_Instruction_:
Pull out each line of the records below that contains the string "menu". Matching is case-sensitive.

_Provided material_:
○ ○ ○ ○

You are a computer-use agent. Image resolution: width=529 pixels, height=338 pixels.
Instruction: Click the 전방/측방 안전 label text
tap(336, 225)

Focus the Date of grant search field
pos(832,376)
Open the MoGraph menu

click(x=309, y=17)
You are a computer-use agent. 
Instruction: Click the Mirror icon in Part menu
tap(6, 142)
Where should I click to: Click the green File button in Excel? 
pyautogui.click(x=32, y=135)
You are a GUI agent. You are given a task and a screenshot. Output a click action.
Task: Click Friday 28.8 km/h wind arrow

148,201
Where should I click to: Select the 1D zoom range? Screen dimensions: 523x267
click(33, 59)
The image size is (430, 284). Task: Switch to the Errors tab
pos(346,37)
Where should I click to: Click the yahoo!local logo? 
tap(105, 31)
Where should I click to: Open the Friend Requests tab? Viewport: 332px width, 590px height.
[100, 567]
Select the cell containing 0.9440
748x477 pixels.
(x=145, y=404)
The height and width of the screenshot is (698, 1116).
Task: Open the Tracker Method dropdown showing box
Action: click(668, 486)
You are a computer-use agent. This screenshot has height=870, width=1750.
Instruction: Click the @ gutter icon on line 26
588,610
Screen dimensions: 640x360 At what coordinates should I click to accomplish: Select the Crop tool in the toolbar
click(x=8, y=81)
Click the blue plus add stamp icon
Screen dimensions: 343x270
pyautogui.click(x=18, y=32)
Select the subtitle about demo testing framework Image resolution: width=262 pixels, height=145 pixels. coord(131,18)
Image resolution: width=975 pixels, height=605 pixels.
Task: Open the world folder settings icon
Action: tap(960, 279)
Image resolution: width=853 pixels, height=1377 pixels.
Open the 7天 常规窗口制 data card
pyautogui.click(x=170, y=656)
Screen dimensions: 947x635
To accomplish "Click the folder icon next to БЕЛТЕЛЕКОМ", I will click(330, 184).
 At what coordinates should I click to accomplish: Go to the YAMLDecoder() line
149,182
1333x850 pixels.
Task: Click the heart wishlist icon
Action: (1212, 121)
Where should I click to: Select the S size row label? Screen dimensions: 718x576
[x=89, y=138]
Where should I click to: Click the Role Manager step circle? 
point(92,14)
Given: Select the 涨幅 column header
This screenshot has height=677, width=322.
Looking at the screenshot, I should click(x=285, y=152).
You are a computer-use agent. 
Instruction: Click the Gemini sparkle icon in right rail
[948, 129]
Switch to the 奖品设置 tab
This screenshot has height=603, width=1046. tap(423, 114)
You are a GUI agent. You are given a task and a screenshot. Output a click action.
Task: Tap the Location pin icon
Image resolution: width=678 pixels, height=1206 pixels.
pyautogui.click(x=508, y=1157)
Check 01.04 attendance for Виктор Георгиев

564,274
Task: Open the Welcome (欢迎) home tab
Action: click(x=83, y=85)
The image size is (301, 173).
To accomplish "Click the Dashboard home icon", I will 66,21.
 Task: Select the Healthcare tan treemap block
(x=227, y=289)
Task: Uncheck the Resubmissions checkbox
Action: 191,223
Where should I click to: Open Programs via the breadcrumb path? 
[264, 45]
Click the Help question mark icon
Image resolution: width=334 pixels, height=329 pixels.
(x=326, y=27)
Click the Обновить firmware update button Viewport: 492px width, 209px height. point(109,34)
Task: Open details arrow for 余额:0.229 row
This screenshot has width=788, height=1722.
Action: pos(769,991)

○ ○ ○ ○

_Reply to the task_:
Open the MoGraph menu
Instruction: Click the Mirror icon in Part menu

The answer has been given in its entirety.